The paper shows that Siamese networks can be used for unsupervised learning with images without needing techniques like negative sample pairs, large batch training, or momentum encoders. The training mechanism is referred to as the SimSiam method.
Method

Given an input image x, create two augmented views x1 and x2.

These views are processed by an encoder network f.

One of the views (say x1) is processed by the encoder f as well as a predictor MLP h to obtain a projection p1 ie p1 = h(f(x1)).

The second view (x2) is processed only by the encoder f to obtain an encoding z2 i.e., z2 = f(x2).

Negative cosine similarity is minimized between p1 and z2 with the catch that the resulting gradients are not used to update the encoder via z2. I.e., Loss = D(p1, stopgrad(z2)) where D is the negative cosine similarity and stopgrad is an operation that stops the flow of gradients.

In practice, both p1, z2 and p2, z1 pairs are used for computing the loss. ie Loss = 0.5 * (D(p1, stopgrad(z2)) + D(p2, stopgrad(z1))).
Implementation Details

Encoder uses batch norm in all the layers (including output) while projection MLP uses batch norm only in the hidden layers.

SGD optimizer with learning rate as 0.05 * batchsize / 256, cosine learning rate decay schedule and SGD momentum = 0.9.

Unsupervised pretraining on the ImageNet dataset followed by training a supervised linear classifier on the frozen representations.
Results

Stopgradient operation is necessary to avoid a degenerate solution. Without stopgradient, the model maps all inputs to a constant z.

If the projection layer is removed, the method does not work (because of the loss’s symmetric nature). If the loss is also made asymmetric, the method still does not work without the projection layer. However, asymmetric loss + projection layer works.

Keeping the projection layer fixed (i.e., not updating during training) avoids collapse but leads to poor validation performance.

Training the projection layer with a constant learning rate works better in practice, likely because the projection layer needs to keep adapting before the encoder layer is sufficiently trained.

The method works well across different batch sizes.

Removing batch norm layers from all the layers in all the networks does not lead to collapse, though the model’s performance degrades on the validation dataset. Adding batch norm to the hidden layers alone is sufficient.

Adding batch norm to the encoder’s output further improves the performance but adding batch norm to all the layers of all the networks makes the training unstable, with the loss oscillating.

Overall, while batch norm helps to improve performance, it is not sufficient to avoid collapse.

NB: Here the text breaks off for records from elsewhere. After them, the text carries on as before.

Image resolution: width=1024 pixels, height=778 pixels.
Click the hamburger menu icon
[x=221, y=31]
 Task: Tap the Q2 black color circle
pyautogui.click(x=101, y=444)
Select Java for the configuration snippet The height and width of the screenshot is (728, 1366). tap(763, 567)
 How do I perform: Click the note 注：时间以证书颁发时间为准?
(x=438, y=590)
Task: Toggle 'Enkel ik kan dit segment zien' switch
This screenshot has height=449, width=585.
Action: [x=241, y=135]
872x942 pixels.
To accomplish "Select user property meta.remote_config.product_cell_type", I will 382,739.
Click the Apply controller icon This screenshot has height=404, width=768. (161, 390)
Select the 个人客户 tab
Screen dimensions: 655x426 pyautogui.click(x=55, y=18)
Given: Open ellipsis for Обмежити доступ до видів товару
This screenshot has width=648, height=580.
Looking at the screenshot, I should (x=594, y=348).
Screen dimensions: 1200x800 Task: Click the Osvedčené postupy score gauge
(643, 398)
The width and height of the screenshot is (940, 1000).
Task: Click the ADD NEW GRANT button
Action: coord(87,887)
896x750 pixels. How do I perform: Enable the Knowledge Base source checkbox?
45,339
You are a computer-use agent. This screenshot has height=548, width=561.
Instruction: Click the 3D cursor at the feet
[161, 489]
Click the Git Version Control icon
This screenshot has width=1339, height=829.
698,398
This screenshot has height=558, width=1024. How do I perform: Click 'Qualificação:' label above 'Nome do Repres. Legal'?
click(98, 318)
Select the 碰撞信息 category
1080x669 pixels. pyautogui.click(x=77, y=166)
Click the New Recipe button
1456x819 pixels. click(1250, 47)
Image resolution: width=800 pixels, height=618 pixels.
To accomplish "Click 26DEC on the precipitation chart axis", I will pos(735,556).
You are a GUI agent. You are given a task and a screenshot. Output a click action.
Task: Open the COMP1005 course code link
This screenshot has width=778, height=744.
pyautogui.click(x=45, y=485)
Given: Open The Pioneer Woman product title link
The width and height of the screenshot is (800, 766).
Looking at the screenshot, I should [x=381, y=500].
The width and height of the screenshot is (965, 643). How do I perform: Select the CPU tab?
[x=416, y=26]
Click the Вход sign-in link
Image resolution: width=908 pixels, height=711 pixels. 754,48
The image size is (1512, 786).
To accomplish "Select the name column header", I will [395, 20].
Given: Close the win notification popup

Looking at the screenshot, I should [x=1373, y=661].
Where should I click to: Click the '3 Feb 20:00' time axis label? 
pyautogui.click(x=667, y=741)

The setup does not collapse when the crossentropy loss replaces the cosine loss.
What is SimSiam solving?

Given that the stopgradient operation seems to be the critical ingredient for avoiding collapse, the paper hypothesizes that SimSiam is solving a different optimization problem.

The hypothesis is that SimSiam is implementing an ExpectationMaximisation (EM) algorithm with two sets of variables and two underlying subproblems.

The paper performs several experiments to test this hypothesis. For example, they consider k SGD steps for the first problem before performing an update for the second problem, showing that the alternating optimization is a valid formulation, of which SimSiam is a particular case.
Comparison to other methods

SimSiam achieves the highest accuracy among SimCLR, MoCo, BYOL, and SwAV for training under 100 epochs. However, it lags behind other methods when trained longer.

SimSiam’s representations are transferable beyond the ImageNet tasks.

Adding projection layer and stopgradient operator to SimCLR does not improve its performance.